▶ _PROBLÈME POSÉ_: D'après l'extrait sur le système pronominal des apprenants de FLE, selon quel mode les premières productions de Zahra en FLE sont-elles organisées ?

▶ _EXTRAIT DU DOCUMENT_:
• • •
B. Développement des pronoms déictiques égo- et exophoriques ;
C. Placement postverbal du pronom 3 (*il dit lui) ;
D1. Placement intermédiaire de l’élément pronominal entre le verbe modal et le verbe lexical (et entre l’auxiliaire et le verbe lexical) (je peux le faire ; *j’ai le vu) ;
D2. Placement préverbal (pour les verbes lexicaux finis) ;
E. Placement préverbal (notamment avant l’auxiliaire) (je l’ai pris) ;
F. Développement de l’accord sujet verbe ;
G. Apparition de en et de y.
10Ce développement ordonné du système pronominal et de ses contraintes grammaticales, semblent s’appliquer à tous les apprenants de FLE, quel que soit leur mode d’exposition à cette langue.
11Dans les théories fonctionnalistes de l’acquisition de la grammaire en langue étrangère, l’émergence de la subordination dans les variétés d’apprenants, au-delà de la variété de base (Basic Variety) (Klein & Perdue, 1997), est liée, d’une part, à l’évolution des systèmes morphologiques nominal et verbal et au développement d’un microsystème pronominal, et, d’autre part, à des impératifs discursifs et informationnels
12Comme le montre l’extrait suivant (1) d’un récit de Zahra, une apprenante arabophone, ses premières productions en FLE sont organisées suivant un mode parataxique.
- 2 Les productions des apprenants sont transcrites orthographiquement, excepté les syntagmes verbaux e (...)
- 3 La traduction ou glose des exemples vise essentiellement à permettre la compréhension du texte. Ell (...)
(1)
Z. /jɑ̃na/ /lekase/ l’assiette2
(Tr(aduction). Une assiette est cassée3)
/e/ la dame comme hafida zahra /ʀøgaʀd/
(Tr. La dame qui est comme Hafida, regarde Zahra)
/e/ ça /lekase/ ? /e/ toi /lekase/ ?
(Tr. C’est cassé ? Tu l’as cassée)
oui madame /e/ moi /eskyz/ moi /lekase/
(Tr. Oui madame excuse-moi (de l’avoir cassée) je l’ai cassée)
/e/ après /saje/ /lazete/ la poubelle.
(Tr. Et après, c’est fini, on l’a jetée à la poubelle).
- 4 Même si la forme « infinitive » du verbe ne préjuge pas de sa valeur tensée (voir infra, note 5), o (...)
13Outre la structuration du texte à l’aide de /jɑ̃na/ et d’après, sont attestés les toniques toi et moi. Aucune reprise anaphorique n’est relevée dans ce segment. On notera également la forme longue, non fléchie des verbes, à l’exception de /ʀøgaʀd/ et /eskyz/, et la présence d’un préfixe devant l’élément lexical verbal (/lekase/, /lazete/)4.
• • •
Données enregistrées:

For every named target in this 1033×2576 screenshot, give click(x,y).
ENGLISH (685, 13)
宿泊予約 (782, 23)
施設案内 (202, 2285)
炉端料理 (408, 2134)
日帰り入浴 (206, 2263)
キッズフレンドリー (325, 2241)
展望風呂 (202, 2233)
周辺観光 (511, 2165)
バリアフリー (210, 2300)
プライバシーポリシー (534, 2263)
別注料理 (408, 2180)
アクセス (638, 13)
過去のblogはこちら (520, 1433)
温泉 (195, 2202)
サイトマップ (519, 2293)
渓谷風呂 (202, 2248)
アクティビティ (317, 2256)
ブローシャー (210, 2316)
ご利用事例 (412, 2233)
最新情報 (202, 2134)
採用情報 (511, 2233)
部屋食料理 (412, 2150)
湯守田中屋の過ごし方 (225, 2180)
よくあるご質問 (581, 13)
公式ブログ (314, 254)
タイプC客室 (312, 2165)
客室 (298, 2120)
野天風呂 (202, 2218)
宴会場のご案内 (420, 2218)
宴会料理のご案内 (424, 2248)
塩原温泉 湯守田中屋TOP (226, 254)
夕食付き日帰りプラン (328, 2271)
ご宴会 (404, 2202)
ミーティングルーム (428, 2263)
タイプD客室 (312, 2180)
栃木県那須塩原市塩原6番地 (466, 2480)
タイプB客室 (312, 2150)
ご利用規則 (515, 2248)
• • •
▶ _RÉPONSE PROPOSÉE_: Elles sont organisées suivant un mode parataxique.